*Work item:*
Reproduce the records below in full and word for word, excluding pictures.

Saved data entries
★ ★ ★ ★
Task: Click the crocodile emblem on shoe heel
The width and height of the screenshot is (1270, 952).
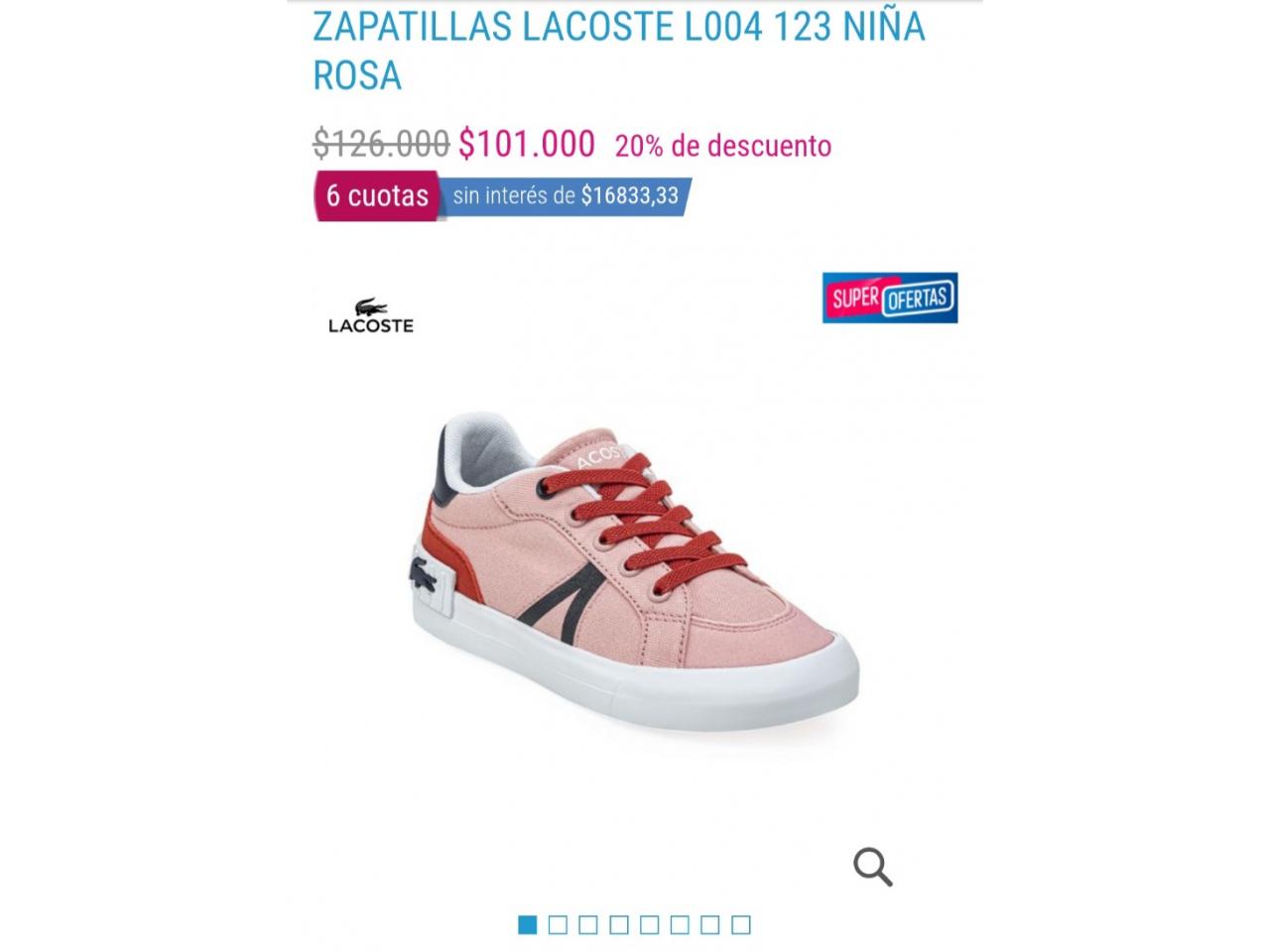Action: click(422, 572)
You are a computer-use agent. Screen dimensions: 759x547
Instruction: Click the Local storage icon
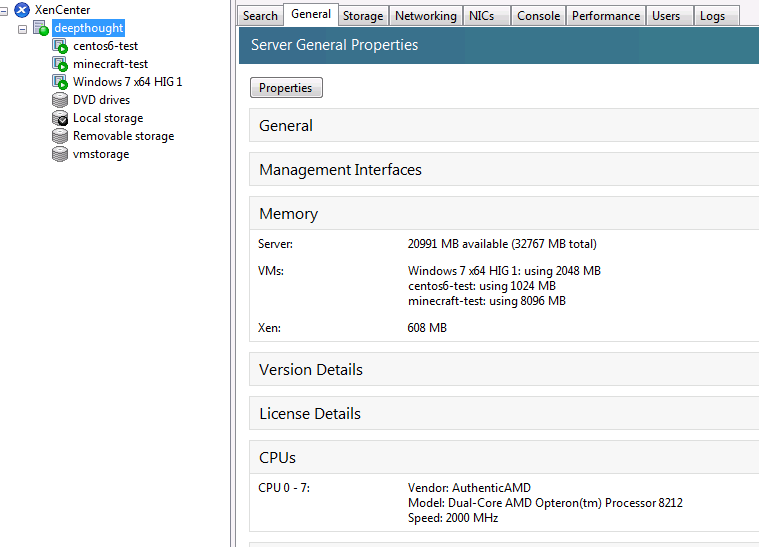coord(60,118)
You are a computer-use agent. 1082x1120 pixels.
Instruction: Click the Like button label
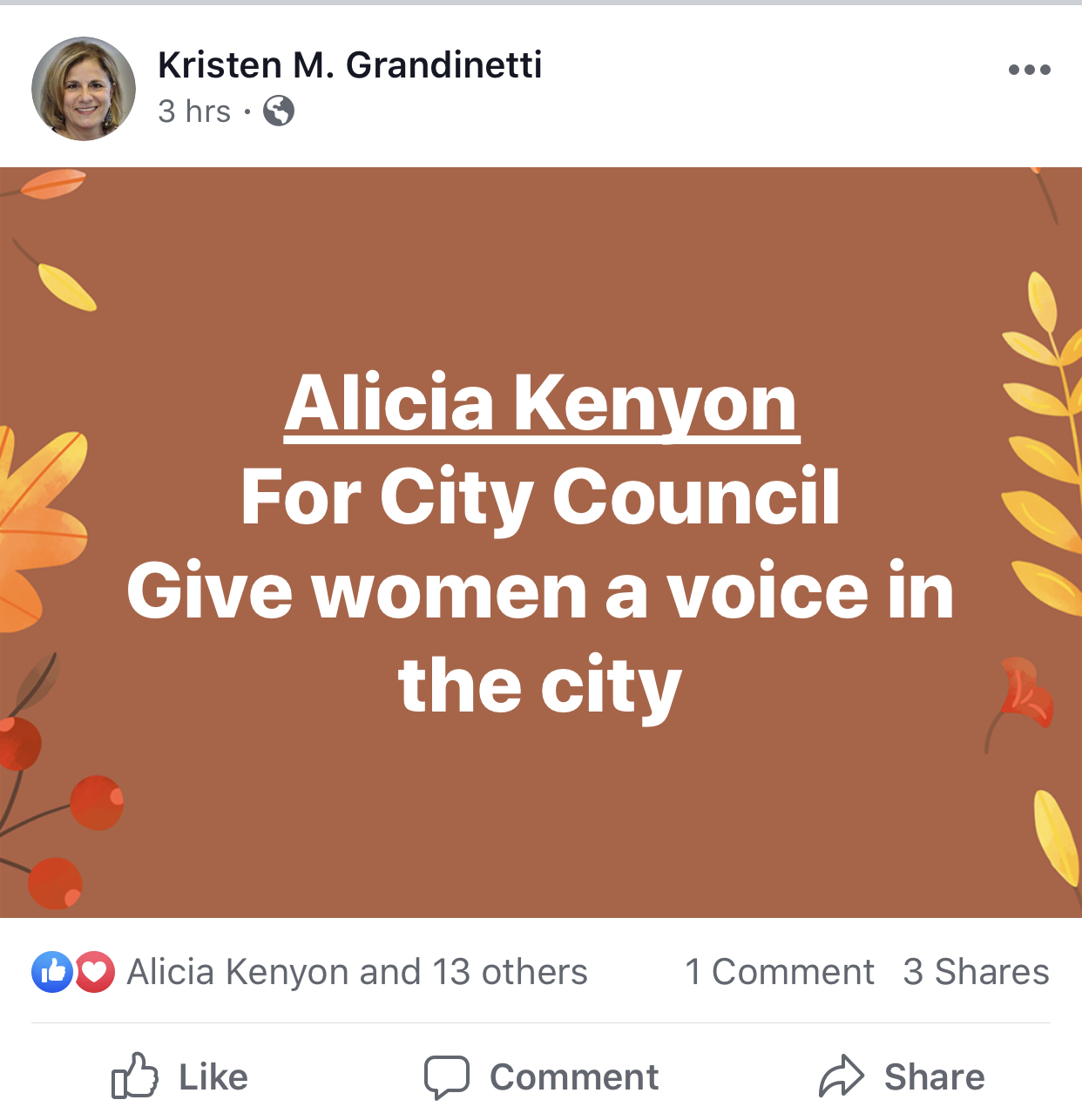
★ ★ ★ ★
*Exercise response:*
Task: Click the crocodile emblem on shoe heel
The width and height of the screenshot is (1270, 952).
Action: click(422, 572)
You are a computer-use agent. Screen dimensions: 759x547
Instruction: Click the Local storage icon
coord(60,118)
You are a computer-use agent. 1082x1120 pixels.
Instruction: Click the Like button label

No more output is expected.